ИВК писал(а) 06.10.2015 :: 23:48:10:Я не телепат. А потому понимаю вас буквально. Вы сказали: 99%. Вот и объясняйте, что это значит, а не увиливайте. Ваши слова, вот вы их и объясняйте
Не притворяйтесь. Вы сами прекрасно понимаете что в темах которые мы обсуждаем, что про Русский каганат что про словен речь идет не о 13-18 веке, а о раннем периоде истории руси и восточных славян ограниченном 1Х-Х веками, ну может Х1-Х11. А для раннего периода что я и показал цитатами из Лурье, Приселкова, Толочко ПВЛ "
искусственный и малонадежный исторический источник". Естественно чем ближе русская история ко времени жизни Никона или Сильвестра то тем правдивей становиться и текст ПВЛ. Хотя даже тут ничего определенного утверждать невозможно.
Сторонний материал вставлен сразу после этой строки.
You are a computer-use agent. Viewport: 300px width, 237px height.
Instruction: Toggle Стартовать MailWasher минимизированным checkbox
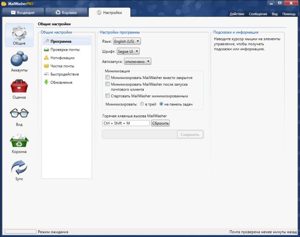pos(107,96)

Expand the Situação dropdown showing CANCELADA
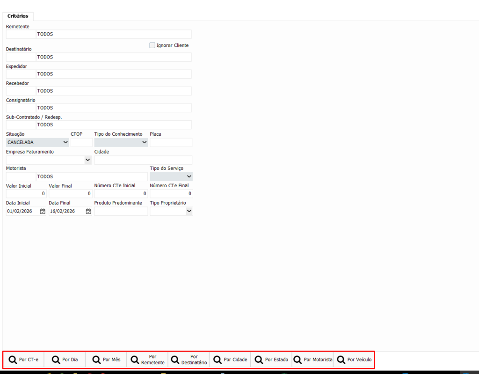coord(65,142)
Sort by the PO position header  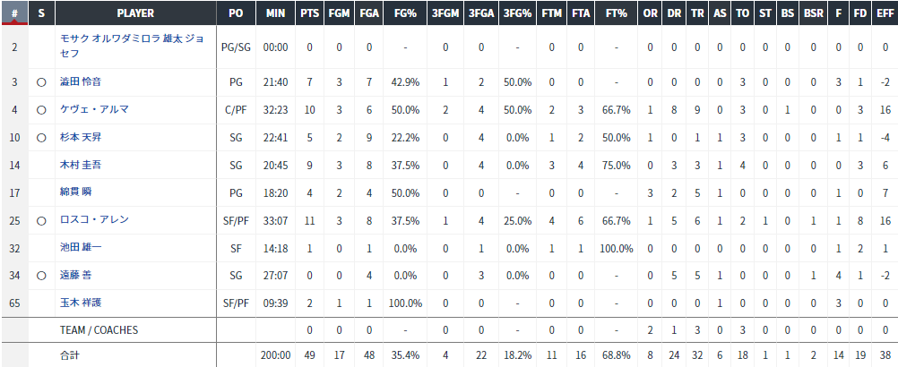pos(236,13)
Что и показали недавние исследования относительно заказчика убийства Бориса и Глеба, коим вопреки ПВЛ вероятнее всего был Ярослав Мудрый.
Я не удивляюсь вашей настойчивости, я и сам в чем-то такой. Но вы и в новую тему посвященную достоверности ПВЛ протянули на обсуждение свои идеи относительно словен и славян, уведя разговор в сторону. В таком случае снова процитирую Толочко.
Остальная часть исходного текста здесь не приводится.